We talked with the founder of ViAn Therapeutics— JP Robles, CEO — in the basement of IndieBio last week after his company had just been voted “Killer of the Week” by his peers in Batch 14. Each week at IndieBio, the companies in our batch compete based on their top accomplishments just in the previous week as they learn to move at venture speed. Top companies are nominated by the IndieBio SF team, but the winner is ultimately chosen by a voting of their peers within the batch.
JP almost chose his guitar over a career in science
JP completed the foundational research for ViAn’s first asset – a cyclic peptide for preventing vision loss in diabetic retinopathy and age-related macular degeneration (AMD) – in a town in Mexico called Querétaro. The region is well known for its vineyards but certainly not on anyone’s biotech map. Before delving into research full time after undergrad, he found himself having to decide between two dreams: music and science.
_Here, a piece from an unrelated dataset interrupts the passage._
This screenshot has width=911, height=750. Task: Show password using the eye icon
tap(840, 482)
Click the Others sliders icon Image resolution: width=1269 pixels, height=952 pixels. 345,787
[JP]: “It’s a bit of a miracle I ended up in science actually. I loved performing with my guitar growing up and strongly considered doing it full time. But ultimately science is an exciting challenge that really captivated me and I knew I couldn’t let it go. I also want to prove to the world that a successful biotech company can arise from this part of the world.”
JP joined the lab of Carmen Clapp, who had first demonstrated that the hormone vasoinhibin could inhibit VEGF during her post doc. Carmen faced tons of pushback from the field on whether this effect was real, but persisted in demonstrating efficacy in vitro. While doing this research, Carmen had worked alongside Nap Ferrara, whose foundational work developing anti-VEGF antibodies led to the blockbuster drugs Avastin and Lucentis for treatment of cancer and AMD, respectively.
[JP]: “When I joined, Carmen wanted me to purify large amounts of this protein so that we could prove the efficacy in mice. But vasoinhibin is so hard to express and purify that I was essentially at a dead end.”
So JP did what any seasoned startup entrepreneur can relate to – he pivoted and found a fresh way to tackle the problem.
[JP]: “I ended up thinking a lot about the structure of this fascinating molecule and learned Molecular Dynamics (MD) simulations. I was able to identify the motif for the core function of the molecule. From there I realized we could likely get the same results from just a short peptide! Ironically I faced a lot of pushback from Carmen early on for this. We both had to show our fair share of persistence in this process.”
Working smarter not harder – JP’s secret to making an amazing therapeutic with less than 5% of the full length protein
JP’s computational work showed that the motif behind vasoinhibin’s therapeutic potential was only a 3 amino acid (aa) sequence out of the whole 125-150 aa molecule. He ended up creating a cyclic molecule out of 7 aa’s that showed remarkable in vitro properties.
[JP]: “We were initially going for an oral anti-VEGF but realized the compound was so permeable we could simplify the delivery even more and make an eye drop! Nap has since come on board as an advisor to the company, which really validates the potential of our technology”
How JP used rabbit eyes to win Killer this week
ViAn’s cyclic peptide eye drop has shown potent efficacy and bioavailability in mice. While those results are promising, testing in rabbits is the industry gold standard for eye treatments, given the physiological similarities between rabbit and human eyes. This week marked the first time JP tested his novel formulation on a rabbit model, setting incredibly high stakes for the future of his company.
JP: “We were able to show sustained bioavailability when testing the therapeutic dose of our peptide. The biggest challenge for commercializing eye drop therapies is typically inability to reach the retina. Here we were able to show that we can get to the back of the eye on our very first try!”
Eye drops for treatment of diabetic retinopathy-related vision loss and AMD could revolutionize patient care for this application. Current standard of care with anti-VEGF biologics entails invasive injections to the back of the eye. The simple administration of an eye drop, coupled with the peptide’s potential for enhanced stability, efficacy, and bioavailability could greatly expand applicable patient populations.
JP: “Using a peptide eye drop for this application can be a real game-changer for patients in terms of ease of administration, treatment cost, and tolerability. We can get the best qualities of biologics and small molecule drugs with this peptide: unprecedented specificity, safety, and bioavailability as an eye drop formulation.”
Throughout our short conversation it was abundantly clear how JP’s persistence and passion for expanding medical access drives his mission: To revolutionize vision loss treatment for patients around the world through an incredibly stable, efficacious peptide eye drop with superior anti-angiogenic properties for treatment of diabetic retinopathy-related vision loss and AMD vs anti-VEGF.
We can’t wait to continue watching him progress as he puts Querétaro on the biotech map!